Table 3 Biochemical and physiological characterizations of Isolate MA9

Sugar fermentation pattern of Isolate MA9

The result of sugar fermentation pattern of Isolate MA9 is shown in Table 4. It depicts that that isolate MA9 was able to degrade glucose, maltose, sucrose, fructose, lactose, xylose, mannose, ribose, dextrose and raffinose. However, it did not utilize mannitol, galactose, sorbitol and rhamnose.

Table 4 Sugar fermentation pattern of Isolate MA9

Identification of Isolate MA9

The combination of results in Tables 2 and 3 with reference to Bergey’s Manual of Systematical Bacteriology was used to probably identify Isolate MA9 as Lactobacillus fermentum, while the molecular method was done using 16S rDNA gene sequence analysis with a base pair of 1,100 bp as shown in Fig. 1. The forward primer used was 27F-AGAGTTTGATCCTGGCTCAG, and the reverse primer was 1492R-GGTTACCTTGTTACGACTTT.

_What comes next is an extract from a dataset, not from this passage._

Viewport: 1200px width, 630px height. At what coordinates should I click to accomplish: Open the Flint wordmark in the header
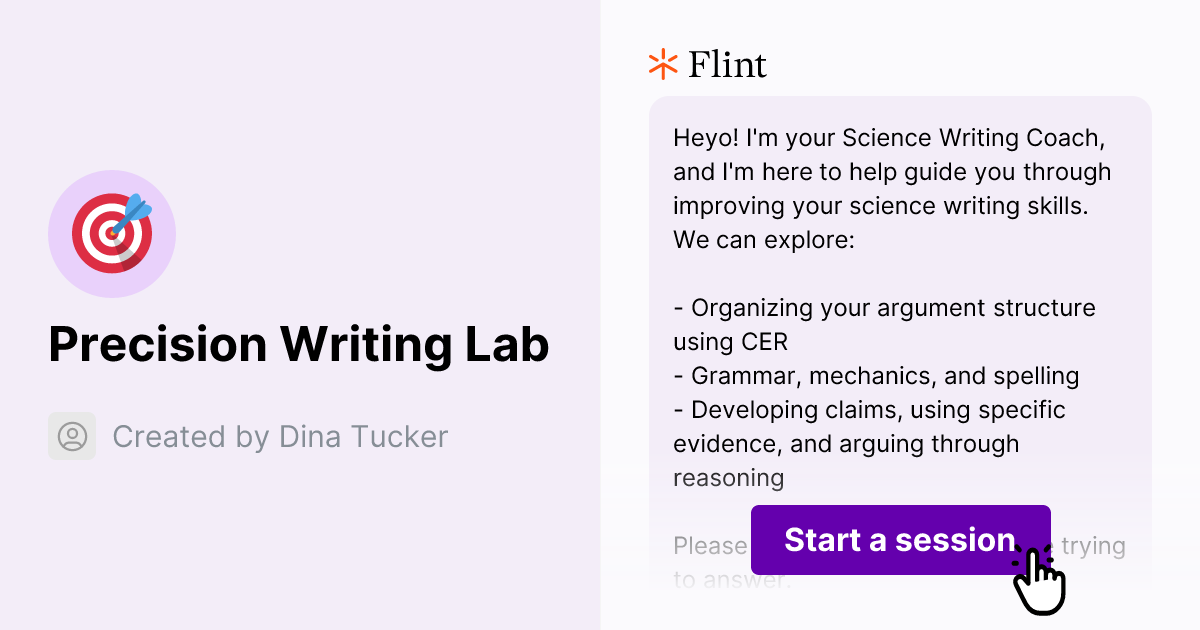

Identity of the isolate MA 9 was confirmed as Lactobacillus fermentum CIP 102960 using 16S rRNA analysis. The strain showed maximum similarity ratio towards L. fermentum CIP 102960 (98.02%) accession number NR 104927 using NCBI data base (Fig. 2).

Fig. 2
figure2

Phylogenetic tree

Figure 3 shows the result of the effect of different inoculums volume on the growth and linamarase activity of L. fermentum. The highest growth of 2.4980 OD and linamarase activity of 2.49 U/ml were observed at inoculums level of 0.10 ml at 48-h incubation period, while the least growth of 1.263 OD and activity of 1.10 U/ml were observed at inoculums volume of 0.20 ml at 72 h.

Fig. 3
figure3

Effect of inoculum volume on growth and enzyme activity of Lactobacillus fermentum at different incubation periods

Effect of pH on growth and linamarase activity of L. fermentum

The effect of pH on growth and linamarase activity of L. fermentum is presented in Fig. 4. It was observed that optimum growth of 1.926 OD and linamarase activity of 1.66 U/ml occurred at pH 5.5, while the least growth of 1.254 OD and enzyme activity of 0.66 U/ml were recorded at pH 6.5 and pH 4.0, respectively.

Fig. 4
figure4

Effect of pH on growth and linamarase activity of L. fermentum

Effect of temperature on the growth and linamarase activity of L. fermentum

The effect of temperature on the growth and linamarase activity of L. fermentum is shown in Fig. 5. The result revealed that an optimum growth of 0.38 OD and enzyme activity of 1.18 U/ml were observed at 30 °C. However, minimum growth of 0.13 OD and enzyme activity of 0.39 U/ml were recorded at 60 °C.

Fig. 5
figure5

Effect of temperature on the growth and linamarase activity of L. fermentum

Effect of incubation period on growth and linamarase activity of L. fermentum

The effect of incubation period on growth and linamarase activity of L. fermentum is presented in Fig. 6. It revealed that L. fermentum showed optimum growth of 3.091 OD and enzyme activity of 1.81 U/ml at 48-h incubation period, while minimum growth of 2.369 OD and enzyme activity 0.97 U/ml occurred at 12 h of incubation.

Fig. 6
figure6

Effect of incubation period on growth and linamarase activity L. fermentum

Effect of different substrate concentrations on the growth and linamarase activity of Lactobacillus fermentum

Figure 7 showed the result of the effect of different substrate concentrations on the growth and linamarase activity of Lactobacillus fermentum. It can be inferred from the result that L. fermentum had the optimum growth of 2.783 OD and linamarase activity of 1.86 U/ml at substrate concentration of 400 ppm, while least growth of 1.472 OD and enzyme activity of 0.49U/ml were recorded at 800 ppm and 100 ppm, respectively.

Fig. 7
figure7

Effect of substrate concentration on growth and linamarase activity of L. fermentum

Effect of different metal ions on the activity of linamarase

The result of the effect of different metal ions on the activity of linamarase is shown in Fig. 8. The highest linamarase activity of 2.65 U/ml was stimulated by the supplementation of calcium ions in the assay medium, while the least activity of 0.43 U/ml was recorded with the supplementation of ammonium ions.

Fig. 8
figure8

Effect of different cations on linamarase activity of L. fermentum

Effect of varying concentrations of calcium ion on the linamarase activity of L. fermentum.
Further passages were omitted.